Wednesday, January 9, 2019

Sunsets Mean New Beginnings


Outer Journey

standing at our favorite place
Today is the day that has seemed to come too soon. I fell like I was just on the train 24 hours ago only getting a wink of sleep and thriving off gross coffee. As a class we all met in front of CafĂ© de Monte and said our goodbyes to this amazing city that has brought life to otherwise dead nursing students. Kate, Brynna, and I walked to our favorite spot to document a picture of us in front of the building. We all chose the Presbyter as our favorite place of this whole trip. I would say that this was my favorite place because that is where we learned some deep information about the city. It was where the Katrina exhibit was that brought goosebumps to my skin and tears to my eyes.

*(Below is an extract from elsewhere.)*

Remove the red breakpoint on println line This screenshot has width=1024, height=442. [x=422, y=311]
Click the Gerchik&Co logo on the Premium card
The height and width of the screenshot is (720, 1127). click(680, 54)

It made me feel for this city and to be able to experience how they have flourished from this tragedy made me feel so right at home. I would most definitely come back to this museum because Colleen did mention that there were some new things added and even though I took the time to go through it, I feel as though I could have listened/read a lot more due to the building being so full of information. I would recommend this site to anyone coming to New Orleans or the area. It is so informational and helps you understand the city and their strong drive to thrive. I would explain to those coming to visit of how the acoustics, videos, pictures, and real-life stories really make you feel as though you were there. Coming from Illinois most of us have never experienced a hurricane or even any type of big natural disaster, so this experience was a good way to understand it and what NOLA went through. I would explain this to others as a humbling and breathtaking exhibit. We don’t know anyone in the videos or recordings, but you feel like you do when you hear it. The Presbyter exhibit has a way of making you feel that it is real, and you are just hearing the news that you and your family need to evacuate. Truly a chilling and educations experience. 

Inner Journey 

As I sit in the observation car in the train and watch the sun run through the trees, I can’t help but reflect on what a great trip this was. I honestly thought I wouldn’t learn much and that this trip would be sort of boring in the education aspect, but it surprised me. I never thought I wanted to know about New Orleans’ history and hardships, but I am so glad that I did. I would have been 8 years old when Katrina hit, so I have only heard stories of how bad it was. Seeing the city and this exhibit made me feel like it just happened last week. It felt so real to me. This kind of experience contributed to my favorite part of the trip.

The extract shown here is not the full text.